Problem requirements. Below are some records. Return exactly the lines from the one with "is (2576, 1353)." to the one with "Click the EF avatar in Even Fossland chip", and nothing else.

Source material.
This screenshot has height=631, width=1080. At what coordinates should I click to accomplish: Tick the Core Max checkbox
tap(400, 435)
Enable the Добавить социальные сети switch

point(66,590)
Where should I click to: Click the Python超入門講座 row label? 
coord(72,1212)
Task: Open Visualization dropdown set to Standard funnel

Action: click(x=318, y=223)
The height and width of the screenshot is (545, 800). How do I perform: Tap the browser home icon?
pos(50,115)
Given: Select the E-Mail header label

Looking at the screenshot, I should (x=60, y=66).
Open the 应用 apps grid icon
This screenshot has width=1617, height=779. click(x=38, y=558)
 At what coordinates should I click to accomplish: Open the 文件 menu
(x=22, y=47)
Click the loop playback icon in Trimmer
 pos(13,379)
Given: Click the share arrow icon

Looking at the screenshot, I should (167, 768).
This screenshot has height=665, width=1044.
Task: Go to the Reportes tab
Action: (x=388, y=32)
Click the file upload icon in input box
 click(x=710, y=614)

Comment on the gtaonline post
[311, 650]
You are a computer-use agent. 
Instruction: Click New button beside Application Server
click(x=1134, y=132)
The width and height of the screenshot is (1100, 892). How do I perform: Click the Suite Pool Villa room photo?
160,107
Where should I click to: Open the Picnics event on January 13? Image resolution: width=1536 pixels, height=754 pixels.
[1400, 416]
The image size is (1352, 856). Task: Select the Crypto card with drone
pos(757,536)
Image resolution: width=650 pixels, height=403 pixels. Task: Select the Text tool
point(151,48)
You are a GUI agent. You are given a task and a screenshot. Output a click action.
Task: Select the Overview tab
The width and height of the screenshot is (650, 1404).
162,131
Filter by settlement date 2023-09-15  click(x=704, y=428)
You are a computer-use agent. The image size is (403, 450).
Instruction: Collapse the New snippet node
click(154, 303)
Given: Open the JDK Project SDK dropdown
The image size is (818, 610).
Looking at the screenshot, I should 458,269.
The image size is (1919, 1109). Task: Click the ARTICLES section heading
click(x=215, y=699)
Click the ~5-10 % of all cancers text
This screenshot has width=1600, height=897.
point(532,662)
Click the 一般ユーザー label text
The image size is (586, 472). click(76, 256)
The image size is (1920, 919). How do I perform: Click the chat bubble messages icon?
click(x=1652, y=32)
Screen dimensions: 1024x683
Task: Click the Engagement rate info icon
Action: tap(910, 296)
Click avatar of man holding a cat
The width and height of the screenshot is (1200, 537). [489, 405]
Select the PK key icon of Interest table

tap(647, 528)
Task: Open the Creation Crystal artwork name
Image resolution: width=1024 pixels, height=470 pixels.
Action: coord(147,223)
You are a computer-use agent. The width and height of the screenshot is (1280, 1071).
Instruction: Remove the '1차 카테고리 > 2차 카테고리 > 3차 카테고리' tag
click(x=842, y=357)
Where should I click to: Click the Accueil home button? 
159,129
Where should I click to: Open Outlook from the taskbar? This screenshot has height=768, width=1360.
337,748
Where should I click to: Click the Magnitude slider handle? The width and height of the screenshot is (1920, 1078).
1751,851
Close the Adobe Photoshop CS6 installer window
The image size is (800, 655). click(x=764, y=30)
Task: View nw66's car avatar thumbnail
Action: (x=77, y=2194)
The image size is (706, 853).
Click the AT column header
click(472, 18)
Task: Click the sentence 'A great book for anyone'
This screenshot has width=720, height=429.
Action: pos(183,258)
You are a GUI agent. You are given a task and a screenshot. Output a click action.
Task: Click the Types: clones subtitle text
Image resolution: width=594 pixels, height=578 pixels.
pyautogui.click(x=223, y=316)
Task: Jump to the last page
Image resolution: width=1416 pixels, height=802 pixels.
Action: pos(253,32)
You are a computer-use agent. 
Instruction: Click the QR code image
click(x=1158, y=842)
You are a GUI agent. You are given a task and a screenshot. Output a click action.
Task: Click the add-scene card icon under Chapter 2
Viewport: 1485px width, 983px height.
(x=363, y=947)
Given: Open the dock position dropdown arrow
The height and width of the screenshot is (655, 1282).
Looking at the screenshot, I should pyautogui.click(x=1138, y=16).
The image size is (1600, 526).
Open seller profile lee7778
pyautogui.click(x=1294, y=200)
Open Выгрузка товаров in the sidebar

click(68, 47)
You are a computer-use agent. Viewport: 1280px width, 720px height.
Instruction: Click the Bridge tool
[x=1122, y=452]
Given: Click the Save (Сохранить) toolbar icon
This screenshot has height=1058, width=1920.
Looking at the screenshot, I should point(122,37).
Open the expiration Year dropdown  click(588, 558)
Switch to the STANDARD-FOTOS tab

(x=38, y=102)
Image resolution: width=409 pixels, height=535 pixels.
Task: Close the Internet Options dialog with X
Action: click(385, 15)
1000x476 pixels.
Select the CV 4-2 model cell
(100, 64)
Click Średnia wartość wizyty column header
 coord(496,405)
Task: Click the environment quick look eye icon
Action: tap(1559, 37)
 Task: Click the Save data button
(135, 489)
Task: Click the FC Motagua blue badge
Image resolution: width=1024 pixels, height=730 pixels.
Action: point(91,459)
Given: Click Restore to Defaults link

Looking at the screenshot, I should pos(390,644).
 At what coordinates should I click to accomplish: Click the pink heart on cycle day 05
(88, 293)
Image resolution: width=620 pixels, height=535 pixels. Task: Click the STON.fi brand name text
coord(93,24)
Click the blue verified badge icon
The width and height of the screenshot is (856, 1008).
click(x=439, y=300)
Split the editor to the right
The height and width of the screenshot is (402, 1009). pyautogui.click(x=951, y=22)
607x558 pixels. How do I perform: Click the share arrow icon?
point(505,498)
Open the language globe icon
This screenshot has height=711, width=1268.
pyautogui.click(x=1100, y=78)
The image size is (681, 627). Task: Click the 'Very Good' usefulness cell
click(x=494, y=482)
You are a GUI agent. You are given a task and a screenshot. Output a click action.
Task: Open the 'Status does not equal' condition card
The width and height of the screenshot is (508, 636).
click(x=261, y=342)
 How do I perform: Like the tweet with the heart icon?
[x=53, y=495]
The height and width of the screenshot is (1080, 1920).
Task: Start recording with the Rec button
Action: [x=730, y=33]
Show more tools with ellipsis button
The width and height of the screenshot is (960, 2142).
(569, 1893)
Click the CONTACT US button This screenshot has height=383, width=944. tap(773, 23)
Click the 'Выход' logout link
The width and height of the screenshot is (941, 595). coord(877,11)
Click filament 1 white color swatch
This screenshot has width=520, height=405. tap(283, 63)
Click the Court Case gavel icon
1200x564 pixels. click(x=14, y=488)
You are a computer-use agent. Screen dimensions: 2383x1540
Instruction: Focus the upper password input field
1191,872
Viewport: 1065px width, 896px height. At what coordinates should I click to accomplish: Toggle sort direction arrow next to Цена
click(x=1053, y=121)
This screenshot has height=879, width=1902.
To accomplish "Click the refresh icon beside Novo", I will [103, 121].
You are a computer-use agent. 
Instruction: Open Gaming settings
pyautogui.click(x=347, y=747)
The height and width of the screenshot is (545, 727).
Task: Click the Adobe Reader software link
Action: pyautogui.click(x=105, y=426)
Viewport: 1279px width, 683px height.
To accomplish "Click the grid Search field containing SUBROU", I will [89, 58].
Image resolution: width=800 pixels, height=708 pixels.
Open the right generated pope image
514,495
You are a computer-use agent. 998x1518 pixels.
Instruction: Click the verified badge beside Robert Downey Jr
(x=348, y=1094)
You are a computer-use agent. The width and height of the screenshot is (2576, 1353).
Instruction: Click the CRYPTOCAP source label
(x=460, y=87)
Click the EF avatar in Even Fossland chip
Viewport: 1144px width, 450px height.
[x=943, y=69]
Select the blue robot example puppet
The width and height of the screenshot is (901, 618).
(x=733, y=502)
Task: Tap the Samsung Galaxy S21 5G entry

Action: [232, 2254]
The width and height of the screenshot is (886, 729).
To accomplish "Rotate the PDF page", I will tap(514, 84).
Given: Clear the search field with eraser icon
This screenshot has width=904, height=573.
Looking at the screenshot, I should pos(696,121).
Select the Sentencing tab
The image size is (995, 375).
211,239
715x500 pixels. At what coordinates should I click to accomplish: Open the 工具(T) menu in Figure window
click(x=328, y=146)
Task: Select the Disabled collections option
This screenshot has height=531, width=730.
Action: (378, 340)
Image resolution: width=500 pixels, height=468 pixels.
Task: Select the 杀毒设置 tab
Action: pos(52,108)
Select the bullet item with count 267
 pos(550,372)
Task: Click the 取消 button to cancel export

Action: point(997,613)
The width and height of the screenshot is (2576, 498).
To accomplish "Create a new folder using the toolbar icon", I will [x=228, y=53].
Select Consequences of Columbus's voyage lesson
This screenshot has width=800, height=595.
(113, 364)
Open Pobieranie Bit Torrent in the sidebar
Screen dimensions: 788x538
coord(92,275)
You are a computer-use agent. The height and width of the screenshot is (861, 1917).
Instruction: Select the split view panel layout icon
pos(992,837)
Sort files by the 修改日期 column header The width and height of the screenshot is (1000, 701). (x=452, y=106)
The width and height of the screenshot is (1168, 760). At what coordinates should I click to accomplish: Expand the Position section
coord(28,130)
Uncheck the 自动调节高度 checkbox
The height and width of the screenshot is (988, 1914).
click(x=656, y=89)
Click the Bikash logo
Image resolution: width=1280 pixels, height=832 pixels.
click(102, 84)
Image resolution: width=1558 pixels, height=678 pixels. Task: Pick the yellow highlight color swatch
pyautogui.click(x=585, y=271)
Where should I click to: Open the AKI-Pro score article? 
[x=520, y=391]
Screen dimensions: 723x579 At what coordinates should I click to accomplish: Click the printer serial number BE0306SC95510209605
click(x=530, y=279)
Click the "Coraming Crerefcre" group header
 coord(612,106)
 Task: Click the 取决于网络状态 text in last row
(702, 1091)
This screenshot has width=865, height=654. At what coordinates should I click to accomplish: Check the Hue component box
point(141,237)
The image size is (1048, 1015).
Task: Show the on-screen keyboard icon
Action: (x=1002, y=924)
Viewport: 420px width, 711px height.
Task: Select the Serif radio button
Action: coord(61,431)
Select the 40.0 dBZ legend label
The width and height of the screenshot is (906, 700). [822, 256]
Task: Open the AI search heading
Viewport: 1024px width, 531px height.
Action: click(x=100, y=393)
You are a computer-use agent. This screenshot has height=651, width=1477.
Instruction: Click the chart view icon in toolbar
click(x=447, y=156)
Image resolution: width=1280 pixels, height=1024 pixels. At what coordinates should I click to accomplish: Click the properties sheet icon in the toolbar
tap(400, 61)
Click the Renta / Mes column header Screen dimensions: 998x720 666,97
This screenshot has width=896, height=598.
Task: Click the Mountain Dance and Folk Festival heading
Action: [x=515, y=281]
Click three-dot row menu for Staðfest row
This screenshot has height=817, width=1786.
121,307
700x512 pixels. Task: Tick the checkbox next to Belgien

Response for this exercise.
You are a computer-use agent. The width and height of the screenshot is (2576, 1353).
Instruction: Click the CRYPTOCAP source label
(x=460, y=87)
Click the EF avatar in Even Fossland chip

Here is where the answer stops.